Kalli Flau pareció entenderlo, porque se guardó el dinero.

Karl Siebrecht se marchó y regresó con Bremer, el panadero. Este lanzaba miradas de asombro a esa mudanza inesperada e hizo todo tipo de preguntas curiosas a las que Rieke respondió con aspereza. Pero cuando fueron a buscar la segunda cesta, el panadero, muy callado, se limitó a mirar muy atento cómo Karl le daba la mano a Rieke y decía:

—Entonces, adiós, Rieke, que te vaya bien.

—Adiós, Karl. Lo mismo te deseo, y no te olvides de la ropa.

En el umbral, Karl Siebrecht saludó a todos los que se encontraban presentes en la habitación:

—Buenas noches.

Se lo deseaba a todos, pero sobre todo a Kalli Flau. Y se sintió orgulloso por haberlo dicho.

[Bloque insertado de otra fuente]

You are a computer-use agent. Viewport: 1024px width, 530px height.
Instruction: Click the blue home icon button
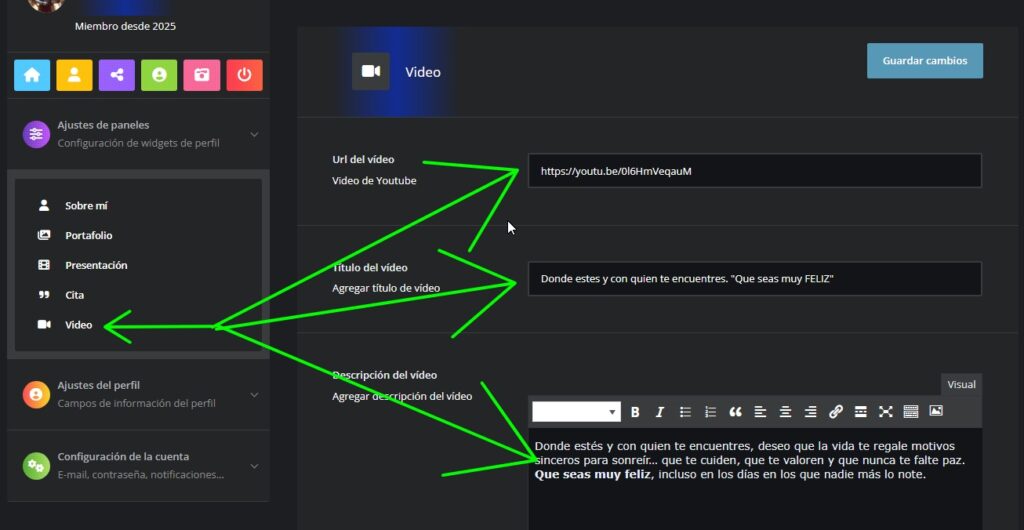click(32, 75)

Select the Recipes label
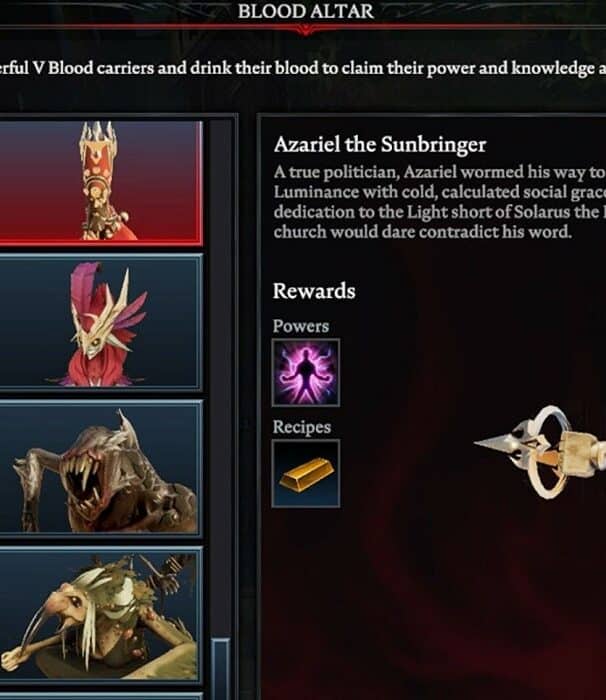[302, 427]

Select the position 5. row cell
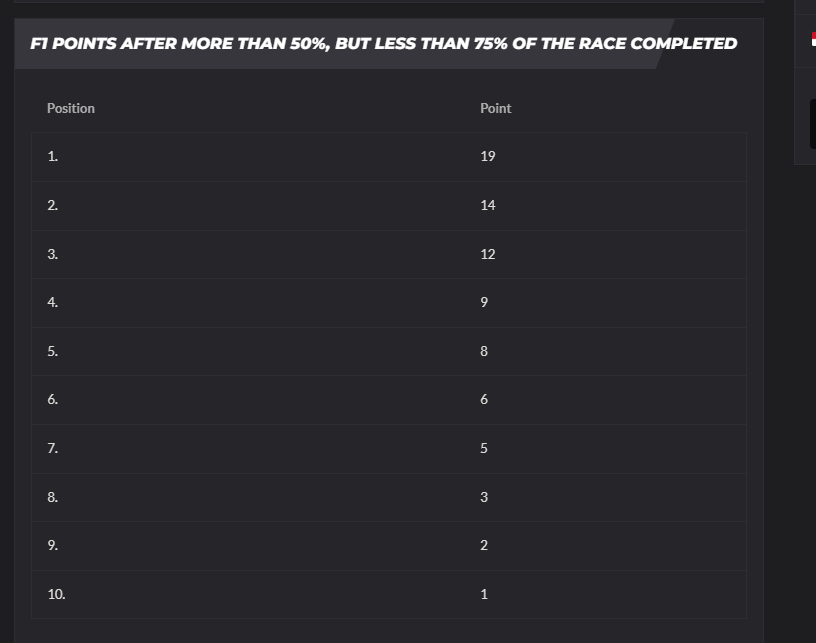(53, 351)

Seguramente se habría sentido menos orgulloso si hubiera visto cómo pocos instantes después de cerrar la puerta, Rieke se desplomaba en la mesa de la cocina y se echaba a llorar, cubriéndose la cara con las manos, con unos lamentos que partían el corazón. Menos orgulloso…, pero para entonces, Karl Siebrecht, echando mano de todo su orgullo, se dedicaba a cortar de una vez por todas las insistentes preguntas del panadero por los motivos de su marcha.